Turn the rows below into a Markdown table with two columns, Number and Line: the first holds a running count and the second the line itself. Leave out blank lines.

• **MATERIAL PROVIDED**
———

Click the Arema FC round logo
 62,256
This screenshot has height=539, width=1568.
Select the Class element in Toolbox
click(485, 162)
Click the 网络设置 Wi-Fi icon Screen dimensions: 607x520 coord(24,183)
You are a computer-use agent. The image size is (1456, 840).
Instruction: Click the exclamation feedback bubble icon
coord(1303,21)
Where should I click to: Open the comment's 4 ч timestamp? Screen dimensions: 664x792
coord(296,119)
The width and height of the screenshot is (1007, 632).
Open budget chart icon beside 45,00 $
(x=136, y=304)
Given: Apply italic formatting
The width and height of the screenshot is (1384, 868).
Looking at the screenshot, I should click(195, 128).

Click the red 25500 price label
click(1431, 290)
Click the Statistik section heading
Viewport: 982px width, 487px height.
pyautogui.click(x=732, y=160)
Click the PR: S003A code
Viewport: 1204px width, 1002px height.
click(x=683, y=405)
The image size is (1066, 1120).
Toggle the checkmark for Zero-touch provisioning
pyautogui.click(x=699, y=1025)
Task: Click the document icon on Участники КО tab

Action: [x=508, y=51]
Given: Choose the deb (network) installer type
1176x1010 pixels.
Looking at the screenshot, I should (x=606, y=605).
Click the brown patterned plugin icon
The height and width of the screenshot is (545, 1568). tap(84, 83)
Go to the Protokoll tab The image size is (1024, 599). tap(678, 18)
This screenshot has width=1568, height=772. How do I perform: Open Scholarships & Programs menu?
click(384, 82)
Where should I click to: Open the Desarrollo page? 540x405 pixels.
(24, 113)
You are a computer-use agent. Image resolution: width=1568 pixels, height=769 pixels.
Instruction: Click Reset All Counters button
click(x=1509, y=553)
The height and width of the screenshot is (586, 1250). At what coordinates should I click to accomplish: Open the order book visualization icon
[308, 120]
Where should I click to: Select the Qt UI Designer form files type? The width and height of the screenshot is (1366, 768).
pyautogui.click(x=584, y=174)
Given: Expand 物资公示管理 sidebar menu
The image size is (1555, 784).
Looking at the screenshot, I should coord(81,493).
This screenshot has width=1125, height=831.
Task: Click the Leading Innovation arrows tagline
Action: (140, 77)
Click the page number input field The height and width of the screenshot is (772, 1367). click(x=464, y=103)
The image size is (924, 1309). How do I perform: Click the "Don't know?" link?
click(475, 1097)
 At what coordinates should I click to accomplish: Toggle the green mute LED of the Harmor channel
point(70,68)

———

• **IN RESPONSE**
| Number | Line |
|---|---|
| 1 | Click the Arema FC round logo |
| 2 |  62,256 |
| 3 | This screenshot has height=539, width=1568. |
| 4 | Select the Class element in Toolbox |
| 5 | click(485, 162) |
| 6 | Click the 网络设置 Wi-Fi icon Screen dimensions: 607x520 coord(24,183) |
| 7 | You are a computer-use agent. The image size is (1456, 840). |
| 8 | Instruction: Click the exclamation feedback bubble icon |
| 9 | coord(1303,21) |
| 10 | Where should I click to: Open the comment's 4 ч timestamp? Screen dimensions: 664x792 |
| 11 | coord(296,119) |
| 12 | The width and height of the screenshot is (1007, 632). |
| 13 | Open budget chart icon beside 45,00 $ |
| 14 | (x=136, y=304) |
| 15 | Given: Apply italic formatting |
| 16 | The width and height of the screenshot is (1384, 868). |
| 17 | Looking at the screenshot, I should click(195, 128). |
| 18 | Click the red 25500 price label |
| 19 | click(1431, 290) |
| 20 | Click the Statistik section heading |
| 21 | Viewport: 982px width, 487px height. |
| 22 | pyautogui.click(x=732, y=160) |
| 23 | Click the PR: S003A code |
| 24 | Viewport: 1204px width, 1002px height. |
| 25 | click(x=683, y=405) |
| 26 | The image size is (1066, 1120). |
| 27 | Toggle the checkmark for Zero-touch provisioning |
| 28 | pyautogui.click(x=699, y=1025) |
| 29 | Task: Click the document icon on Участники КО tab |
| 30 | Action: [x=508, y=51] |
| 31 | Given: Choose the deb (network) installer type |
| 32 | 1176x1010 pixels. |
| 33 | Looking at the screenshot, I should (x=606, y=605). |
| 34 | Click the brown patterned plugin icon |
| 35 | The height and width of the screenshot is (545, 1568). tap(84, 83) |
| 36 | Go to the Protokoll tab The image size is (1024, 599). tap(678, 18) |
| 37 | This screenshot has width=1568, height=772. How do I perform: Open Scholarships & Programs menu? |
| 38 | click(384, 82) |
| 39 | Where should I click to: Open the Desarrollo page? 540x405 pixels. |
| 40 | (24, 113) |
| 41 | You are a computer-use agent. Image resolution: width=1568 pixels, height=769 pixels. |
| 42 | Instruction: Click Reset All Counters button |
| 43 | click(x=1509, y=553) |
| 44 | The height and width of the screenshot is (586, 1250). At what coordinates should I click to accomplish: Open the order book visualization icon |
| 45 | [308, 120] |
| 46 | Where should I click to: Select the Qt UI Designer form files type? The width and height of the screenshot is (1366, 768). |
| 47 | pyautogui.click(x=584, y=174) |
| 48 | Given: Expand 物资公示管理 sidebar menu |
| 49 | The image size is (1555, 784). |
| 50 | Looking at the screenshot, I should coord(81,493). |
| 51 | This screenshot has width=1125, height=831. |
| 52 | Task: Click the Leading Innovation arrows tagline |
| 53 | Action: (140, 77) |
| 54 | Click the page number input field The height and width of the screenshot is (772, 1367). click(x=464, y=103) |
| 55 | The image size is (924, 1309). How do I perform: Click the "Don't know?" link? |
| 56 | click(475, 1097) |
| 57 |  At what coordinates should I click to accomplish: Toggle the green mute LED of the Harmor channel |
| 58 | point(70,68) |